■ Questions to answer:
- a) Copy out the passage on the Jay-Z paternity case from "According to court" up to and including "response was provided.".
- b) In the passage on the Jay-Z paternity case, who filed the federal paternity case on Satterthwaite's behalf?
- c) Which of Carter's children does the passage on the Jay-Z paternity case name?

■ Reading passage:
================================
According to court documents accessed by Page Six on Wednesday, a judge in California approved the motion to dismiss the federal paternity case, which had been filed earlier this year by Satterthwaite’s legal guardian and paralegal, Lillie Coley.
This ruling signifies that Satterthwaite, who is 30 years old, is barred from refiling the lawsuit or demanding paternity testing from Jay-Z, whose real name is Shawn Carter, regarding this issue.
Although Page Six reached out for comments from Jay-Z’s representatives, no response was provided.
In his court filings, Satterthwaite claimed that the renowned rapper, known for hits like “99 Problems,” fathered him with his late mother, Wanda Satterthwaite, during the 1990s.
Carter has repeatedly denied he is Rymir’s father.
Rymir previously claimed he was withdrawing his federal paternity case.
“I did withdraw my case,” Rymir said in a July 27 Instagram upload, adding that he was abandoning the lawsuit because there was plenty “going on behind closed doors.”
“I have not stopped my fight,” Rymir continued. “We got to step back and play chess, not checkers.”
At the time, attorneys for Carter, 55, slammed the longtime paternity allegations as “harassment.”
“The fabricated allegations and claims have been addressed—and rejected—in multiple other courts,” the documents read, describing the legal actions as “just the latest” in a “decades long” string of “harassment.”
Rymir denied in documents that he was filing the suit for what amounts to back child support, but claimed instead he was seeking reputational and emotional distress damages.
The aspiring musician alleged in the original documents that the Grammy winning artist “committed fraud upon multiple courts, misrepresented facts, interfered with procedural due process and exploited legal systems in multiple jurisdictions to suppress Plaintiff Rymir’s paternity claim.”
In May 2023, Rymir filed a court order seeking to force Carter — who is dad to kids Blue Ivy, 13, and twins Rumi and Sir, 8, with wife Beyoncé — to take a DNA test.
================================
■ Data shown:
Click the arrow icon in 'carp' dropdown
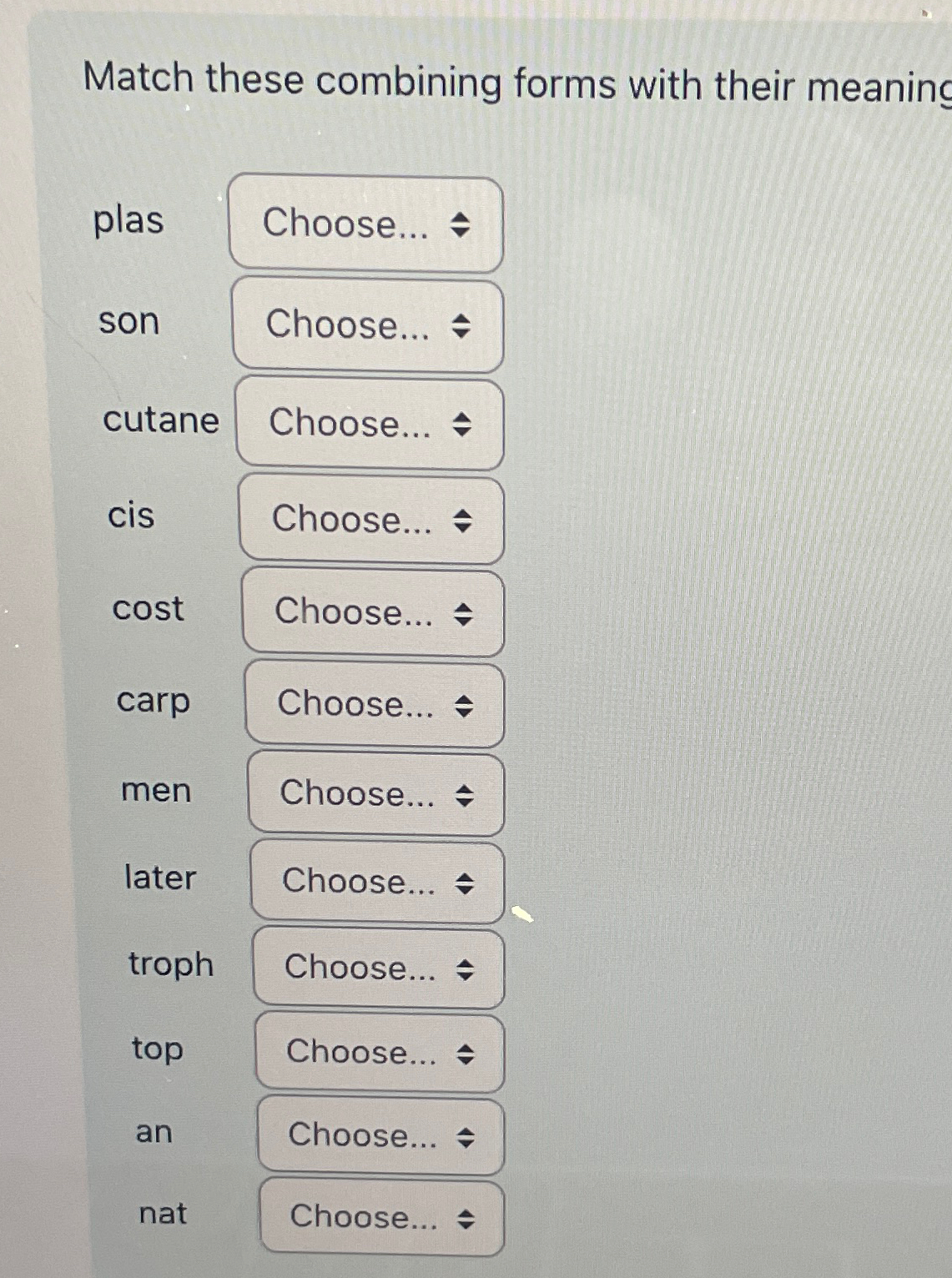 464,706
================================
■ List of solutions:
- a)
According to court documents accessed by Page Six on Wednesday, a judge in California approved the motion to dismiss the federal paternity case, which had been filed earlier this year by Satterthwaite’s legal guardian and paralegal, Lillie Coley.
This ruling signifies that Satterthwaite, who is 30 years old, is barred from refiling the lawsuit or demanding paternity testing from Jay-Z, whose real name is Shawn Carter, regarding this issue.
Although Page Six reached out for comments from Jay-Z’s representatives, no response was provided.

- b) His legal guardian and paralegal, Lillie Coley.

- c) Blue Ivy, Rumi, Sir